Ensemble, one suspects, is the only way he knows how to do it. All four of his Broadway outings have been team efforts. He arrived very, very late into the second act of his first, Christopher Durang's 1982 Beyond Therapy: He was the never-seen waiter who, when a gun accidentally goes off, bolts through the swinging kitchen door like the proverbial shot, producing the biggest laugh of the play. When he took over Boyd Gaines's Tony-winning role of the gay pediatrician in The Heidi Chronicles, he was spotted by the "Frasier" people, who thought he looked enough like Kelsey Grammer to write him into the series as his brother. (Oliver Stone saw John Dean in him and cast him so in "Nixon.")

At 47, Pierce is undergoing a major-chord image change from what has solidified in the public mind after that decade-plus of weekly exposure. He is hanging a sharp right into musical comedy, and Spamalot and Curtains are steps one and two in that direction.

The show-buff sleuth of the latter is not at all dissimilar to the equally shy-guy knight of the former. Sir Robin favored showtunes and had his own, "You Won't Succeed On Broadway (If You Don't Have Any Jews)." Truth to tell, Pierce now candidly tells it: "I guess it's because secretly I've always wanted to do a musical on Broadway."
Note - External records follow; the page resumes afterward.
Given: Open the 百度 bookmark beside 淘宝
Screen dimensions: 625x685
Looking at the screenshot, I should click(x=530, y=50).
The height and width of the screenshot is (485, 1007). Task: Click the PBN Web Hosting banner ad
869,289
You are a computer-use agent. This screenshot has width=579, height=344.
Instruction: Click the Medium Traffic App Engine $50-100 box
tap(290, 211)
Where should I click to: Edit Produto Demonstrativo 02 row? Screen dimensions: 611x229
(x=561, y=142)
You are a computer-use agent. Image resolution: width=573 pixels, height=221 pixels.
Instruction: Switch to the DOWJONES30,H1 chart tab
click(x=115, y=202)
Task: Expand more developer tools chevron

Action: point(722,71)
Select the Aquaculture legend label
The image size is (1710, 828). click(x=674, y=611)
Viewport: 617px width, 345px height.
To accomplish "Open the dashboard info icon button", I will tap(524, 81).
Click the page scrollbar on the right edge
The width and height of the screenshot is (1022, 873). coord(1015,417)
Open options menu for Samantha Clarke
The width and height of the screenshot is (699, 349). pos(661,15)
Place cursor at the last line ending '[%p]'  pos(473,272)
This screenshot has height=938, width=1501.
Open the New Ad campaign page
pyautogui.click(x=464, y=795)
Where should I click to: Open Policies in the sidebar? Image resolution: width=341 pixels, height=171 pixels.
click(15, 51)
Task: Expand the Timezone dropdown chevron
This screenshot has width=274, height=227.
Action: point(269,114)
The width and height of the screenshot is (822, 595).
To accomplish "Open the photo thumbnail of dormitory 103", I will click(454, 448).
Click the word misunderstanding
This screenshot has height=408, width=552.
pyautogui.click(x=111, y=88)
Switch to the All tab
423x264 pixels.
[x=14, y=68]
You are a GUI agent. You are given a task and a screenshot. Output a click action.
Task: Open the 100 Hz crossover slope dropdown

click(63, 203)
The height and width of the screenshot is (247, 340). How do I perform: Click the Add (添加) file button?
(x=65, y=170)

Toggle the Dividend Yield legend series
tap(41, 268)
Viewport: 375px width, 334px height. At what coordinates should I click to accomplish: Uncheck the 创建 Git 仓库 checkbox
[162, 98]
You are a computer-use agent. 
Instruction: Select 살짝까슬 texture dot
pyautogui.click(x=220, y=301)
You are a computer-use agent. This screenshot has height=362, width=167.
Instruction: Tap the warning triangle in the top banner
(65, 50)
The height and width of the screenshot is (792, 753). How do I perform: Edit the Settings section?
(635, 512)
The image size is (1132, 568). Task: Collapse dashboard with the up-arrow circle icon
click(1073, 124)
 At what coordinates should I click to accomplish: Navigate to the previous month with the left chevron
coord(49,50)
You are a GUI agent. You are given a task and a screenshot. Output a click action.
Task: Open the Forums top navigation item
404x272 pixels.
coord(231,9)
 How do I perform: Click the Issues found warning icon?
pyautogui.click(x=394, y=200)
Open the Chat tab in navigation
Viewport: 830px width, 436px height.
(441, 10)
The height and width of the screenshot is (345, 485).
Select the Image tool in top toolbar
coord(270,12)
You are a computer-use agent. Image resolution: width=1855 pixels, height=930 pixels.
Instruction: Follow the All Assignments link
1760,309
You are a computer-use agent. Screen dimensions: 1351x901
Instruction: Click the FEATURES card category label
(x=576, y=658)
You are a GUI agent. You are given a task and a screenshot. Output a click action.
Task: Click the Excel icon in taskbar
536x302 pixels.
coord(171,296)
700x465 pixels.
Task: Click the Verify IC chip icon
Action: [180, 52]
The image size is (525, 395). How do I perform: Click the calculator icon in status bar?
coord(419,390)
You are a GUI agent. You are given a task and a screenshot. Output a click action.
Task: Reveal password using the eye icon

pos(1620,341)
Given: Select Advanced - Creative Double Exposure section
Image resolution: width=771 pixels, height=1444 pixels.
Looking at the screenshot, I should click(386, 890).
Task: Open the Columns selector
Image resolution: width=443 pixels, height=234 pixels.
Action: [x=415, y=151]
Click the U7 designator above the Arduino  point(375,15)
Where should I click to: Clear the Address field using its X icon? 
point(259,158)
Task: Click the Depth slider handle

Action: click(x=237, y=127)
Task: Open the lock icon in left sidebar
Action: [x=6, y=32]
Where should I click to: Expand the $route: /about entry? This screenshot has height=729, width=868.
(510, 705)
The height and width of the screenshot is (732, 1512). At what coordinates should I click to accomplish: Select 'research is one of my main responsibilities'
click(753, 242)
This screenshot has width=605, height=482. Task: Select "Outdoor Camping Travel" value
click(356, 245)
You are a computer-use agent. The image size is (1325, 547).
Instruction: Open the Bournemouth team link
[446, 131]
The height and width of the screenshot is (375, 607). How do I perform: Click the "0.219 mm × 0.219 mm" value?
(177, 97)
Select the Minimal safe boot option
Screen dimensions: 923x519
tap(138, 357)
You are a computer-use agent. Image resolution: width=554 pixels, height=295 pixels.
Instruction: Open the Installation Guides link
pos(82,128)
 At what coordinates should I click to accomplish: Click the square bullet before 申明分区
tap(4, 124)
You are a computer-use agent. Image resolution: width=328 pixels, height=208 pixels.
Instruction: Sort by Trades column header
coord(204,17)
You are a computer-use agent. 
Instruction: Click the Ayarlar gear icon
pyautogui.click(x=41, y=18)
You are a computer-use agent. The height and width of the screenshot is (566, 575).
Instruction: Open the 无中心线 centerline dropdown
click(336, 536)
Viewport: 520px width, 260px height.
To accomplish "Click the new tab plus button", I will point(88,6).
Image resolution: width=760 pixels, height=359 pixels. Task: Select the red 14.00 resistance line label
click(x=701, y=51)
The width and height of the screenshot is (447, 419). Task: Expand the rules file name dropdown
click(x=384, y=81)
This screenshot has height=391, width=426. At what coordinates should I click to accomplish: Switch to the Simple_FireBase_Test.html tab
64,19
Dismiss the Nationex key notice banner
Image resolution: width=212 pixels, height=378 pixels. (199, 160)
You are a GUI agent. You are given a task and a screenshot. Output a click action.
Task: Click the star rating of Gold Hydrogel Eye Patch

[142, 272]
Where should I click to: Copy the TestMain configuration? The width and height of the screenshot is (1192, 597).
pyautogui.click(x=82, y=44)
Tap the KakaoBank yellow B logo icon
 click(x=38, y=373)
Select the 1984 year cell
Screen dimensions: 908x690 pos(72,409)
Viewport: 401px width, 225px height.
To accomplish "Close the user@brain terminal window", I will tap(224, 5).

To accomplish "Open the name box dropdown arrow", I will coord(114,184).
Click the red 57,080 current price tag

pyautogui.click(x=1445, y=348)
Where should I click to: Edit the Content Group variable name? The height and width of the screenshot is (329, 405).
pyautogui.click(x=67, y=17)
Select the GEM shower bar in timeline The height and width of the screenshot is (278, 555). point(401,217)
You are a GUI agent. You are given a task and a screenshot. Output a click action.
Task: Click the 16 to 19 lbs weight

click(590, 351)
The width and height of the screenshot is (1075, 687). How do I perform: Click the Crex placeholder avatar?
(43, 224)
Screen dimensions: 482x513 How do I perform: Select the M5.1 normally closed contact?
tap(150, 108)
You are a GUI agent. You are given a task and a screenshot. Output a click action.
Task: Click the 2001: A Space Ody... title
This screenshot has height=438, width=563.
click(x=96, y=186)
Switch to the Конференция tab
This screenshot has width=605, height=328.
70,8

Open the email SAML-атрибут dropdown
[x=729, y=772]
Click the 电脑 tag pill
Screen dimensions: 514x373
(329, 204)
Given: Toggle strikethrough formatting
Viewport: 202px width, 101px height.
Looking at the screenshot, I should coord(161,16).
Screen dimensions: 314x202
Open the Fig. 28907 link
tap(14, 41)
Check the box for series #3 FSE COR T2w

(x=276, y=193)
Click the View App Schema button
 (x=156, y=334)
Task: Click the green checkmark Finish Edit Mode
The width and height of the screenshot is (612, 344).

Between these two characters and The Drowsy Chaperone's Man in Chair, the audience is well represented. "Cioffi, as an outsider coming into the theatre, is a guy who has always loved the theatre, who has always wanted to be onstage and wanted to do one of these shows — and that's who the audience is. He is Man in Chair. The difference is that Drowsy is a deconstructed musical, whereas this is a through-written storyline in the traditional musical sense. The brilliance of The Drowsy Chaperone is that they were able to give you the essence of what is bright about a traditional musical in a very untraditional way because he's constantly interrupting it, explaining things. Curtains actually is a traditional-styled musical. There is a plot. It never steps out of itself."

Curtains, which has a book started by the late Peter Stone and finished by Rupert Holmes, is the 12th Broadway score by John Kander and the late Fred Ebb. Director Scott Ellis, who helmed some "Frasier" episodes, pitched the project to Pierce. "I never will forget the way Fred's eyes lit up when I mentioned David for this role," Ellis recalls. "There was nothing better than Fred Ebb getting excited about something. He was like a little kid. He said, 'Oh, my God! That's perfect. I love him.' The only thing I regret is Freddy's not around to see this magnificent actor take this role."

It's a role that will take Pierce out of the ensemble and maybe up to the Tony podium — a notion he is quick to poo-poo: "Well, I've had the privilege of seeing Raúl [Esparza] in Company, so I'm able to put away my thoughts about any Tony Award because I thought he was so amazing in that role." Read like a charter member of the ensemble — to the end.